L'atto australiano porta i numeri. L'Australian Competition and Consumer Commission si è rivolta alla Corte federale il 27 ottobre 2025 per comunicazioni inviate a circa 2,7 milioni di abbonati, e ha indicato tre atti precisi: un post del 31 ottobre 2024 e messaggi del 9 gennaio e del 13 aprile 2025. Personal è passato da 109 a 159 dollari australiani l'anno, Family da 139 a 179. La presidente Gina Cass-Gottlieb ha dichiarato che Microsoft ha omesso ogni riferimento ai piani Classic e ne ha celato l'esistenza fino a quando gli abbonati non avviavano la disdetta.

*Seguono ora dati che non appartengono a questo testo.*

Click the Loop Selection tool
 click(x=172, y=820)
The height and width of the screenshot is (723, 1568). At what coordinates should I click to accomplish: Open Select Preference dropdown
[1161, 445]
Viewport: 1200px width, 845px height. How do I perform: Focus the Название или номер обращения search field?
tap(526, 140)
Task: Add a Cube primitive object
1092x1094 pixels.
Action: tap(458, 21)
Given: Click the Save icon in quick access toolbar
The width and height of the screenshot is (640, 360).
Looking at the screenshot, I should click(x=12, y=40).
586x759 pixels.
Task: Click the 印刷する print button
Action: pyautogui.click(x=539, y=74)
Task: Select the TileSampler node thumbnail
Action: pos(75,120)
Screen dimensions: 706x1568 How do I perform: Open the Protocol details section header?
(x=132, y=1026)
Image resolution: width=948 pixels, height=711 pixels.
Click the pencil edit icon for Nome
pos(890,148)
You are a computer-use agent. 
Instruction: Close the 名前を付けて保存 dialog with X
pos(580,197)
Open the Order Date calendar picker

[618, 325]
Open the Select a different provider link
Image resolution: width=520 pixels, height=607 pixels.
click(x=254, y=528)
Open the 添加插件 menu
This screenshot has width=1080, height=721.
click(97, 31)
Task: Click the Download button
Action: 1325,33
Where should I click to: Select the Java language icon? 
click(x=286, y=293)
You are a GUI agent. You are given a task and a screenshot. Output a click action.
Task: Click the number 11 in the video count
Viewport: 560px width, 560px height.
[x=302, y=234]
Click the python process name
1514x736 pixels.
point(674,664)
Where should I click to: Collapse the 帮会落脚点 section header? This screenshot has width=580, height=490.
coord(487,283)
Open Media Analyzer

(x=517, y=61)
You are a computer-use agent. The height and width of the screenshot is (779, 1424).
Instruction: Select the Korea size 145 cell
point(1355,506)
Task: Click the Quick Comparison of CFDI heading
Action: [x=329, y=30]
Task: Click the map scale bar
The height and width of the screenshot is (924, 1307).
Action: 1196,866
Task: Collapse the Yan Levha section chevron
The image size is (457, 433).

L'autorità chiede sanzioni, inibitorie, ristoro dei consumatori e spese.
L'autorità italiana della concorrenza sta valutando se Microsoft abbia dato ai consumatori informazioni sufficienti per giudicare la modifica. Tre giurisdizioni, tre ordinamenti e in ciascuno la stessa accusa: l'opzione meno cara era reale e non è stata offerta.
La norma invocata arriva più lontano dell'IA
Il dettaglio che più conta per chi vende abbonamenti è a quale legge la CMA si sia appellata. Non ha aperto il procedimento in base al Digital Markets, Competition and Consumers Act, il regime pensato per le imprese con posizione strategica di mercato. Lo ha aperto in base al diritto generale sulle pratiche commerciali scorrette.
Questa scelta elimina la lettura rassicurante. Un caso fondato sul regime dei mercati digitali dice qualcosa sulla dimensione di Microsoft e pochissimo su tutti gli altri. Un caso fondato sul diritto generale dei consumatori dice che lo standard vale per la mail di rinnovo in sé, chiunque la spedisca. Integrare una funzione di IA in un piano esistente e riprezzarlo al rinnovo è ormai uno schema documentato con un esame regolatorio aperto, e ciò che si esamina è l'informazione, non il potere di mercato.
Che cosa fare prima della propria scadenza
La lezione per chi compra è netta e vale la pena applicarla questa settimana. Quando un fornitore scrive che il vostro piano comprende ora un assistente di IA e che il prezzo cambia di conseguenza, trattate le due opzioni della lettera come le opzioni che il fornitore ha scelto di indicare, non come l'elenco completo. Chiedete per iscritto se esiste un livello che mantenga le funzioni di oggi al prezzo di oggi. In questo caso esisteva, sia su Personal sia su Family, per 25 sterline in meno all'anno.
Per chi invece vende in abbonamento, l'esposizione corre nel senso opposto. I percorsi di retention sono di solito costruiti perché l'offerta più bassa compaia nel momento di massima intenzione di andarsene, il che protegge il margine in modo ragionevole ed è esattamente il disegno che tre autorità stanno esaminando. La domanda da porre al proprio percorso di rinnovo è semplice: esiste un prezzo che concederemmo se ci venisse chiesto e che non nominiamo finché qualcuno non prova ad andarsene? Se la risposta è sì, quel divario non è più soltanto una leva di crescita.
Detto questo: un'istruttoria non è una condanna
La CMA ha detto chiaramente di essere in una fase iniziale e di non aver accertato una violazione del diritto dei consumatori da parte di Microsoft. Ci sono procedimenti che si chiudono senza provvedimenti, e i piani Classic erano davvero disponibili per chi li trovava. Microsoft ha inoltre dato le nuove funzioni agli abbonati esistenti senza costi aggiuntivi fino alla scadenza del rinnovo, che non è il comportamento di un'azienda intenzionata a fatturare in silenzio.
Nulla di ciò cambia il punto operativo. Qualunque cosa la CMA decida su Microsoft, lo standard ora discusso in tre sedi è che un'impresa che modifica i propri piani in abbonamento deve ai clienti informazioni chiare e tempestive sulle opzioni prima che decidano. È un requisito di progettazione, e vale al prossimo ciclo di rinnovo, non alla fine della causa.